All this is over now. There has been a coup. Some freegans (definition: people who will eat anything as long as it is free) collected food, including meat, when the freezers from the nearby Somerfield supermarket broke down. Rather than let it go to waste, they stored it in Pogo freezers in the storage garage. None of the meat was used in the cafe.
A group of volunteers grew angry about this. Pogo cafe is one of the few activist vegan cafes in London. The debate became freegans versus the vegans. The vegans threw away the meat.
At a surprise and secret meeting last week, organised by someone who hacked into the Pogo café email data, the core group of the collective , under attack for allowing this to occur, resigned en masse.
There followed a lengthy, shocked and informative debate on email and a long thread of comments on the Pogo blog (now, sadly, deleted, as they try to eradicate their bloody beginnings?). Accusations were thrown around. Some of the quirkier, more characterful people like D'aft were pushed out.
I support so many of the principles that Pogo was founded to promote: ethical eating, self-help, self-responsibility, democracy, equality and keeping it local. When I cooked there, there were cliques and I had a few fights, mainly because I'm the boss in my kitchen, no matter how temporary, and that was deemed to be in contradiction to deciding everything on a consensus. The fact that most of the other staff seemed to be sleeping with each other (I was excluded on grounds of age and family responsibilities) didn't help. But there was humour and craziness: one waitress said she was accosted outside by an unknown local asking for urine, "Please I need a clean sample to give to the police". Only in Crackney. (She was willing, but had to admit her urine wasn't 'clean' either).

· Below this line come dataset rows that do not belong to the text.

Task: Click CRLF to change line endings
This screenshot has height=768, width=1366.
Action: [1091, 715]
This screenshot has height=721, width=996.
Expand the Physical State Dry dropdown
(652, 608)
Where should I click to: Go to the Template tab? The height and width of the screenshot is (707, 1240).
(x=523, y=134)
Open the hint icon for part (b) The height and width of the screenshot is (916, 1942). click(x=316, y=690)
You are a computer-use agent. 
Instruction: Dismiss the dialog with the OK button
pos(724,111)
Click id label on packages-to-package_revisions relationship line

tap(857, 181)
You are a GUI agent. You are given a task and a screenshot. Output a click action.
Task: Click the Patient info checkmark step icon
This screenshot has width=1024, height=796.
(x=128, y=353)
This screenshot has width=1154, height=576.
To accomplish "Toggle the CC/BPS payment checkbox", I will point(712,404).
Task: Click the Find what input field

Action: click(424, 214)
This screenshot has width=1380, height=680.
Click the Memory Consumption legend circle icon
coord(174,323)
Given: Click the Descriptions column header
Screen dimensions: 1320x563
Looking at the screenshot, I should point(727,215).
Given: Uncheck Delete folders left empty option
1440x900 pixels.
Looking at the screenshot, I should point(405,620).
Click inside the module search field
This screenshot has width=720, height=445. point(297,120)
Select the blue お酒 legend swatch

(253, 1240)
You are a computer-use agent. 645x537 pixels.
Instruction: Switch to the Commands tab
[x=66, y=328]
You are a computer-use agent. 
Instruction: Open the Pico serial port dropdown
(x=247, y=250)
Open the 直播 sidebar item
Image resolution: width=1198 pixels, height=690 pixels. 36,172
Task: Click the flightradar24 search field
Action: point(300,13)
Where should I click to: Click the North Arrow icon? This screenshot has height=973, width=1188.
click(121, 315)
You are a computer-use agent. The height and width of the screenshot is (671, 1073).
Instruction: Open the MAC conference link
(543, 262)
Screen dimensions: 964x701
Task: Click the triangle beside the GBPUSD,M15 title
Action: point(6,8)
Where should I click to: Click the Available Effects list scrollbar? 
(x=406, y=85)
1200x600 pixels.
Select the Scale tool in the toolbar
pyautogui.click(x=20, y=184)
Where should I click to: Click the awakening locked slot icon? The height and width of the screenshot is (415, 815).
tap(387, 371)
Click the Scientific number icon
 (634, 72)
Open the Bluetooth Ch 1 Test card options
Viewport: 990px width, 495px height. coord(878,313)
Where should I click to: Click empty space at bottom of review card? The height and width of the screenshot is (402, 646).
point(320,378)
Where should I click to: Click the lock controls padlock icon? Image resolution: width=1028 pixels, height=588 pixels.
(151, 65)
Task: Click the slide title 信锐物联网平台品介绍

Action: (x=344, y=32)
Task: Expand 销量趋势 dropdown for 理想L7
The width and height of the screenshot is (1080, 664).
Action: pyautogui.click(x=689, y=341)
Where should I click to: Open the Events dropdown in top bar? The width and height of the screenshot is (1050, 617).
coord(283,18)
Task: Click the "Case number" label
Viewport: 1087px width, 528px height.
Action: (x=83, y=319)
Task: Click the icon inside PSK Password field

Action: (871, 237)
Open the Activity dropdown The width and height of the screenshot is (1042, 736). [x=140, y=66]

But I can't help being amused by some of the debating points, like this from one founder member: "I wonder why the co-op member questioned did not feel uncomfortable about the animal corpses in the fridge? Would they feel comfortable if a murdered human corpse was kept in the fridge? I'm assuming they wouldn't, which underlies a speciesist attitude that as a vegan I am fighting against."
(This reminded me of the time there was a mouse at the cafe and we weren't allowed to trap it.)
Others railed against the "vegan police" and while acknowledging that keeping the meat was a mistake, that the core co-op had "over the last few years... worked incredibly hard doing incredibly boring things - accounts and orders cleaning etc.. not fun and not quick. Their motivation was not money - as no-one is paid, if you think that they were intoxicated by power (the power to clean the toilet in the early hours perhaps?) then just stop reading now, you're too far gone. "
This blogger talks about his disappointment with the "massive vegan shit storm" while Alex Bourke, editor of the Vegetarian London guidebook, wrote: "We should not forget why veganism is fundamental to ecology, equality, sustainability and social justice for humans and all other animal nations."
Three months later: the original collective was overturned, the new collective has been installed. Some of the newbies have now realised that the "hierarchical" original collective actually did the donkey work and that running a cafe, no matter how anarchic and freestyle is pure labour. The originals have moved on.
Last week was National Vegetarian Week. Many 'foodies' on Twitter regarded this as an opportunity to take the piss. My own position is that if an animal has died to feed us, it's only moral that much of it should be used, snout to tail eating, but there are increasingly good vegan and vegetarian restaurants out there... and this is the future, whether you like it or not.